Mr. Gasparino has a strong new book out entitled, “Bought and Paid For” (Sentinel, 2010). The subtitle is “the unholy alliance between Barrack Obama and Wall Street”. The book turns a lot of conventional wisdom completely upside down. Most people view Wall Street as full of Republicans who lobby hard for lower taxes and deregulation of the financial industry. At the same time, Democrats are the main street little guys who detest the financial leaders and all that they do. Slowly and convincingly, Gasparino builds the case that such assumptions are way off base.
The book starts off simply a listing of financial contributions by Wall Street executives to political campaigns since 2008. Surprise! They gave $20.1 million to Democrats and just under $14 million to Republicans.
The major thesis of the volume is that the Wall Street boys benefit from an increasingly larger government. When Bill Clinton set a goal for 70% home ownership, Wall Street obliged with new mortgage products that made it easier to bundle and re-package mortgages. They made a tidy sum in the process.
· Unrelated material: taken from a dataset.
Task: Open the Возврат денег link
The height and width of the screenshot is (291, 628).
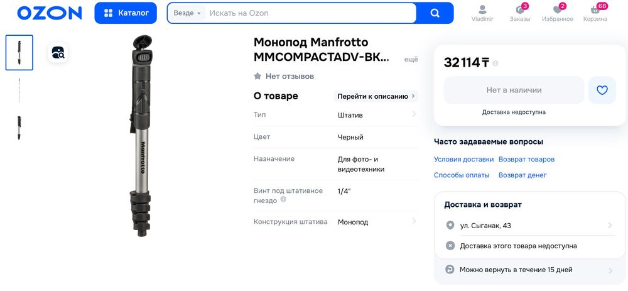Action: coord(522,175)
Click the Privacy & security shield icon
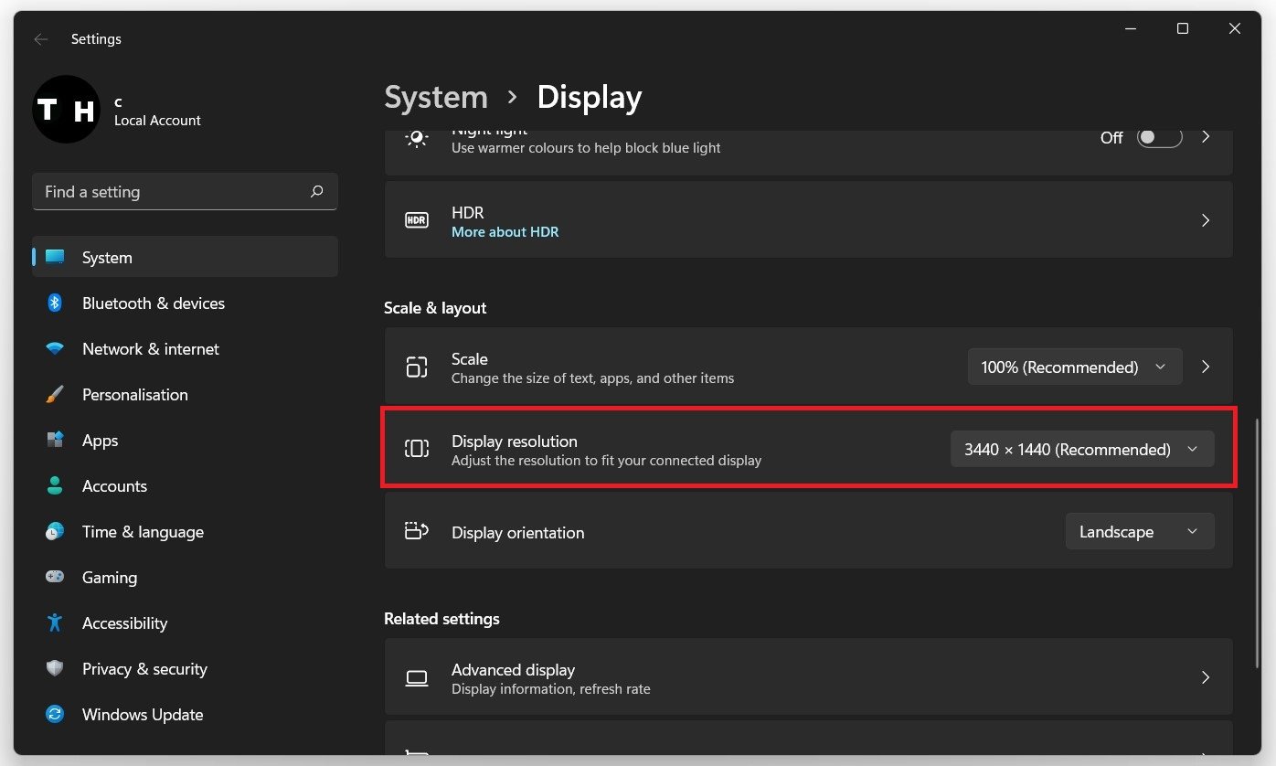The height and width of the screenshot is (766, 1276). coord(55,669)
And now, with the economy still moribund, and the middle class struggling just to hold steady, Wall Street is on a tear again. But, the average taxpayer will pay for Wall Street’s mortgage mistakes for decades. And, as we pile on more debt and still more debt, Wall Street gets a cut of that as well. So, Wall Street is not too adverse to a Democratic president despite the folklore.
There is also a fascinating portrait of Senator John McCain as presidential candidate McCain in 2008. He never was able to muster much support on Wall Street while the leading commercial bankers and investment bankers saw Obama as a moderate who would support them. McCain, a former POW who was tortured by the North Vietnamese “couldn’t stand being in the same room with guys who compared trading bonds for a living with warfare. As a man who had survived the brutality of war in the most literal sense, he found their talk unbearable.” Being from Arizona did not help either. Financial services were not an industry that he had to cater to in his House and Senate races over the years.
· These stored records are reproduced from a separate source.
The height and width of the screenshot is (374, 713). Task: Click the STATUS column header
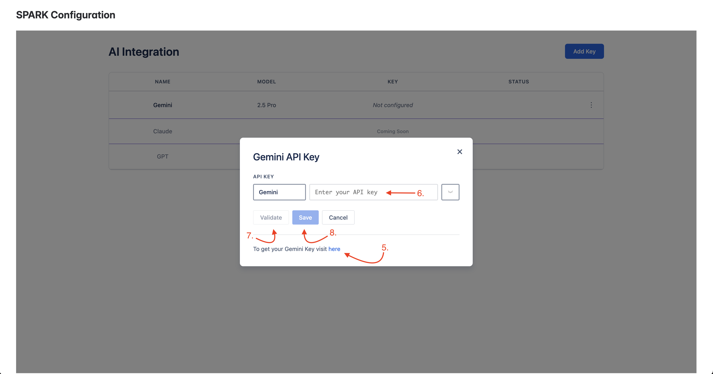click(518, 81)
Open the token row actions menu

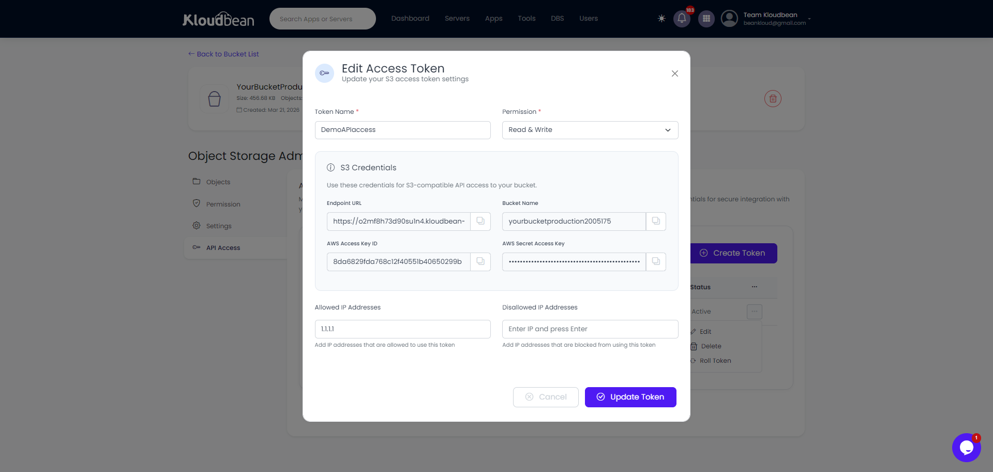pos(754,311)
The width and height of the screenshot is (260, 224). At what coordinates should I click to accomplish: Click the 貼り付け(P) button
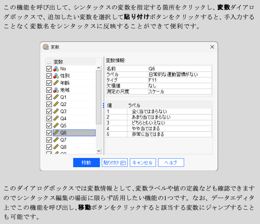pyautogui.click(x=114, y=163)
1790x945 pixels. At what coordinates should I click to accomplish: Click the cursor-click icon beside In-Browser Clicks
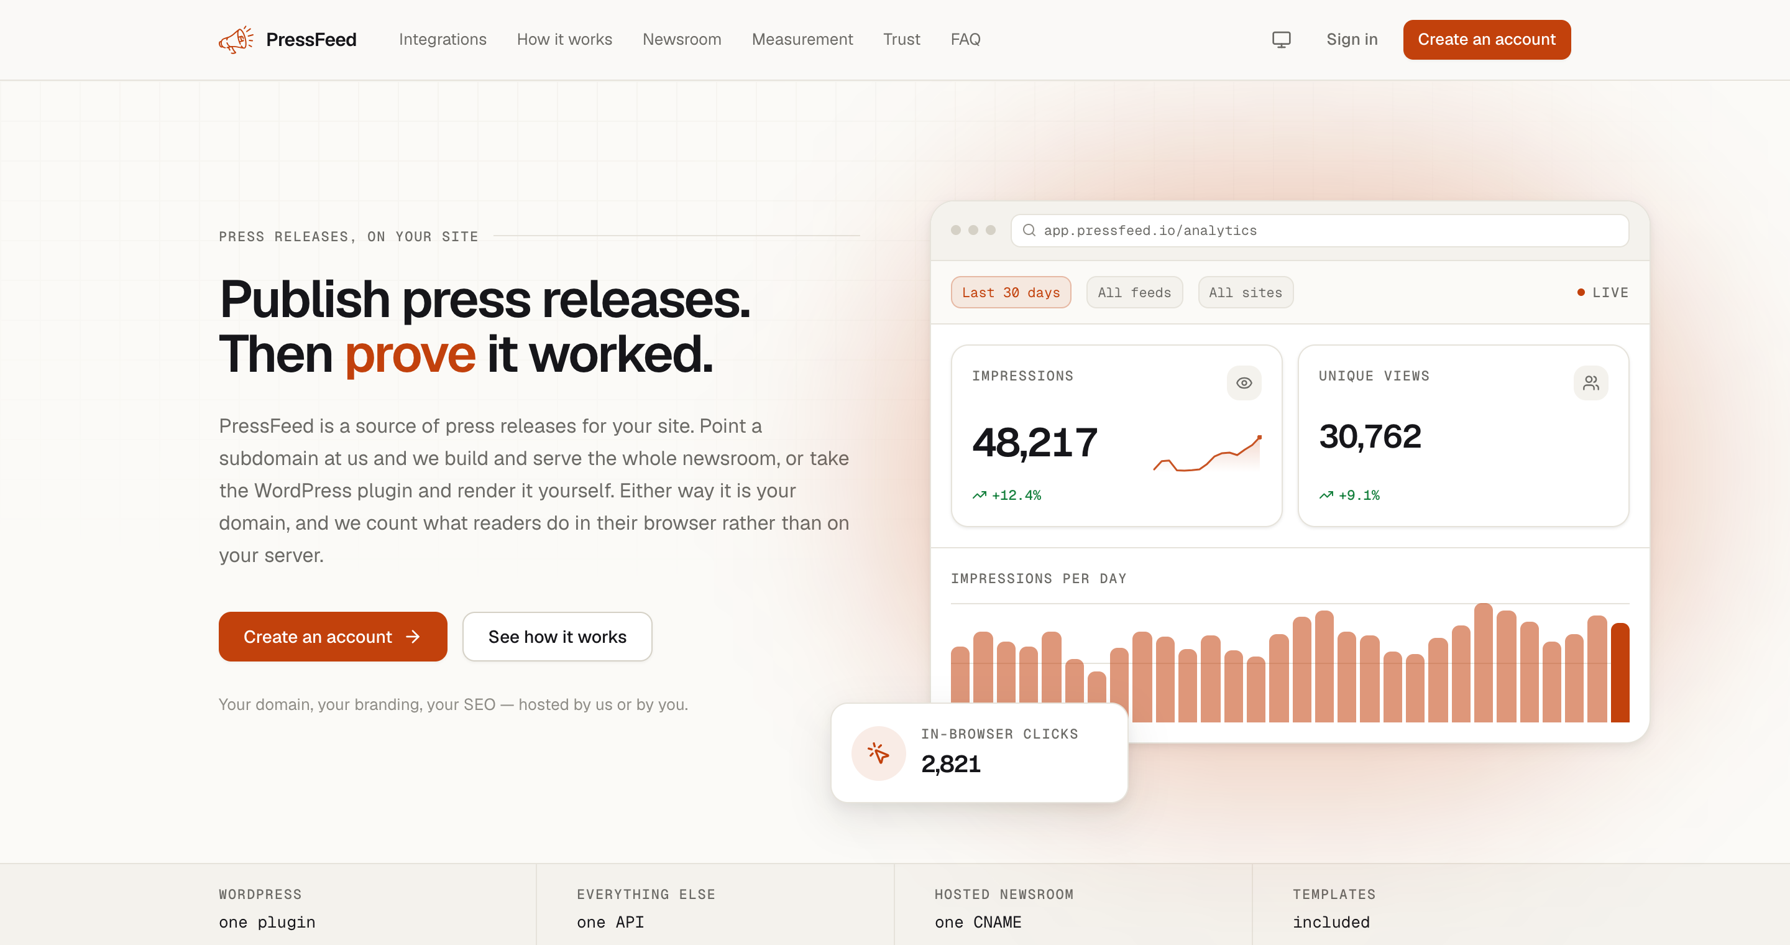click(x=878, y=753)
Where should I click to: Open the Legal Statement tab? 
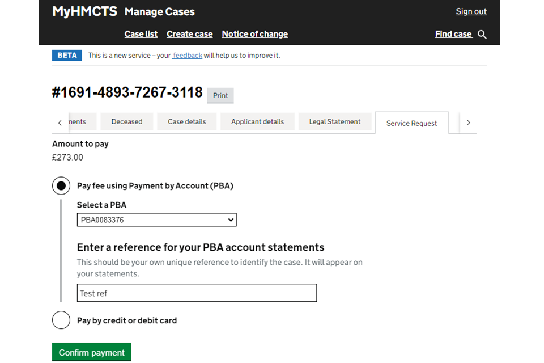point(335,121)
Now, Gasparino indicates that the tide may be turning. Wall Streeters are seeing that the president is not really oriented towards business at all. He stops just short of saying what some people suspect and it is this—no matter who gets elected Wall Street really runs things. Jim Carville, Bill Clinton’s enormously entertaining and engaging former aide, said back in the ‘90’s, that “when I grow up, I want to be the bond market” as they can stop anything. It appears that in the battle between Main Street and Wall Street, Wall Street has won and won easily.
I highly recommend “Bought and Paid For”. You may, like I, agree with parts of it. But Charlie Gasparino does not mince words and gives you a refreshing viewpoint that you are unlikely to see anywhere else. And, importantly, he, like most of us, is an ardent believer in free markets. He just wants to see the game played fairly.